> **REQUIRED ACTION**: Transcribe the data in full; each line must match exactly.

==== DATA IN THIS EXERCISE ====

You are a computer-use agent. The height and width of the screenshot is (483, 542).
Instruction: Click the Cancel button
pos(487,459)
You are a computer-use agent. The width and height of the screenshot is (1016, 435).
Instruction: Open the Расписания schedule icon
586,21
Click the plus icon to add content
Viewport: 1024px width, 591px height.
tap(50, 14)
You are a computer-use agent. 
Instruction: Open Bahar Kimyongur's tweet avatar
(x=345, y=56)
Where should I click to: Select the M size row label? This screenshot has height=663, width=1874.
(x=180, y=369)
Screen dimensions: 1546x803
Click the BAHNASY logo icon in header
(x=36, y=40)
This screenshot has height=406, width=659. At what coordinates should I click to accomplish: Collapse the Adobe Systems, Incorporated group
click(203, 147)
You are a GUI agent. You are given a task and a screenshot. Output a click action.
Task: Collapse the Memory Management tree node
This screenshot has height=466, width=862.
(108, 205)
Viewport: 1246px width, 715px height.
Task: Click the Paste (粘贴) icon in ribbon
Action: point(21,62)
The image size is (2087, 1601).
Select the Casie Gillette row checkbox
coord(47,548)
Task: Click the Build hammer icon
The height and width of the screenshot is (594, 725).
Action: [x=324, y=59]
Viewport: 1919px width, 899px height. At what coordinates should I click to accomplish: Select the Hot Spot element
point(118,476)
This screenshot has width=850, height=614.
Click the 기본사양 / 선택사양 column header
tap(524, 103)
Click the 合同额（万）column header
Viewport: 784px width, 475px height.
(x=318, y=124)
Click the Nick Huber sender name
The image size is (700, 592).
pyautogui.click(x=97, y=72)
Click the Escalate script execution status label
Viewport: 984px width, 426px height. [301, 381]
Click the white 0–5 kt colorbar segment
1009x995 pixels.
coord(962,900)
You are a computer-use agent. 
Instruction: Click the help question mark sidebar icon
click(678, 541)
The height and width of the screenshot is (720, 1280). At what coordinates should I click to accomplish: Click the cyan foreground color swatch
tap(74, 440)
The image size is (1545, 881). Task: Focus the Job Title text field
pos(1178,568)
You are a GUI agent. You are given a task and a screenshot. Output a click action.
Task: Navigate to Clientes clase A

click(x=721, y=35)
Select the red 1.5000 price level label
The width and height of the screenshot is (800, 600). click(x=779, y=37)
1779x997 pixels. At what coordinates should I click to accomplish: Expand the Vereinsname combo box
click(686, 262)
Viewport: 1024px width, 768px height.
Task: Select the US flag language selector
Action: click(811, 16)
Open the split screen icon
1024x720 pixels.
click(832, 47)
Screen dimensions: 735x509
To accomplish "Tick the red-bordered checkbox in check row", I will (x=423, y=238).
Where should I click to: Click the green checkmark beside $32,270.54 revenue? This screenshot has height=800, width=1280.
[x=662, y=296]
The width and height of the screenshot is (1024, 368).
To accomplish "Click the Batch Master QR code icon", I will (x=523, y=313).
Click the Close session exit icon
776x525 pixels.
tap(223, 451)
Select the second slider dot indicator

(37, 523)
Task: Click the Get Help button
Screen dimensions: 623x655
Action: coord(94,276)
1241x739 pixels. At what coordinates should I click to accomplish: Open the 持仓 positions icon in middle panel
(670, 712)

====

> **SOLUTION**:
You are a computer-use agent. The height and width of the screenshot is (483, 542).
Instruction: Click the Cancel button
pos(487,459)
You are a computer-use agent. The width and height of the screenshot is (1016, 435).
Instruction: Open the Расписания schedule icon
586,21
Click the plus icon to add content
Viewport: 1024px width, 591px height.
tap(50, 14)
You are a computer-use agent. 
Instruction: Open Bahar Kimyongur's tweet avatar
(x=345, y=56)
Where should I click to: Select the M size row label? This screenshot has height=663, width=1874.
(x=180, y=369)
Screen dimensions: 1546x803
Click the BAHNASY logo icon in header
(x=36, y=40)
This screenshot has height=406, width=659. At what coordinates should I click to accomplish: Collapse the Adobe Systems, Incorporated group
click(203, 147)
You are a GUI agent. You are given a task and a screenshot. Output a click action.
Task: Collapse the Memory Management tree node
This screenshot has height=466, width=862.
(108, 205)
Viewport: 1246px width, 715px height.
Task: Click the Paste (粘贴) icon in ribbon
Action: point(21,62)
The image size is (2087, 1601).
Select the Casie Gillette row checkbox
coord(47,548)
Task: Click the Build hammer icon
The height and width of the screenshot is (594, 725).
Action: [x=324, y=59]
Viewport: 1919px width, 899px height. At what coordinates should I click to accomplish: Select the Hot Spot element
point(118,476)
This screenshot has width=850, height=614.
Click the 기본사양 / 선택사양 column header
tap(524, 103)
Click the 合同额（万）column header
Viewport: 784px width, 475px height.
(x=318, y=124)
Click the Nick Huber sender name
The image size is (700, 592).
pyautogui.click(x=97, y=72)
Click the Escalate script execution status label
Viewport: 984px width, 426px height. [301, 381]
Click the white 0–5 kt colorbar segment
1009x995 pixels.
coord(962,900)
You are a computer-use agent. 
Instruction: Click the help question mark sidebar icon
click(678, 541)
The height and width of the screenshot is (720, 1280). At what coordinates should I click to accomplish: Click the cyan foreground color swatch
tap(74, 440)
The image size is (1545, 881). Task: Focus the Job Title text field
pos(1178,568)
You are a GUI agent. You are given a task and a screenshot. Output a click action.
Task: Navigate to Clientes clase A

click(x=721, y=35)
Select the red 1.5000 price level label
The width and height of the screenshot is (800, 600). click(x=779, y=37)
1779x997 pixels. At what coordinates should I click to accomplish: Expand the Vereinsname combo box
click(686, 262)
Viewport: 1024px width, 768px height.
Task: Select the US flag language selector
Action: click(811, 16)
Open the split screen icon
1024x720 pixels.
click(832, 47)
Screen dimensions: 735x509
To accomplish "Tick the red-bordered checkbox in check row", I will (x=423, y=238).
Where should I click to: Click the green checkmark beside $32,270.54 revenue? This screenshot has height=800, width=1280.
[x=662, y=296]
The width and height of the screenshot is (1024, 368).
To accomplish "Click the Batch Master QR code icon", I will (x=523, y=313).
Click the Close session exit icon
776x525 pixels.
tap(223, 451)
Select the second slider dot indicator

(37, 523)
Task: Click the Get Help button
Screen dimensions: 623x655
Action: coord(94,276)
1241x739 pixels. At what coordinates should I click to accomplish: Open the 持仓 positions icon in middle panel
(670, 712)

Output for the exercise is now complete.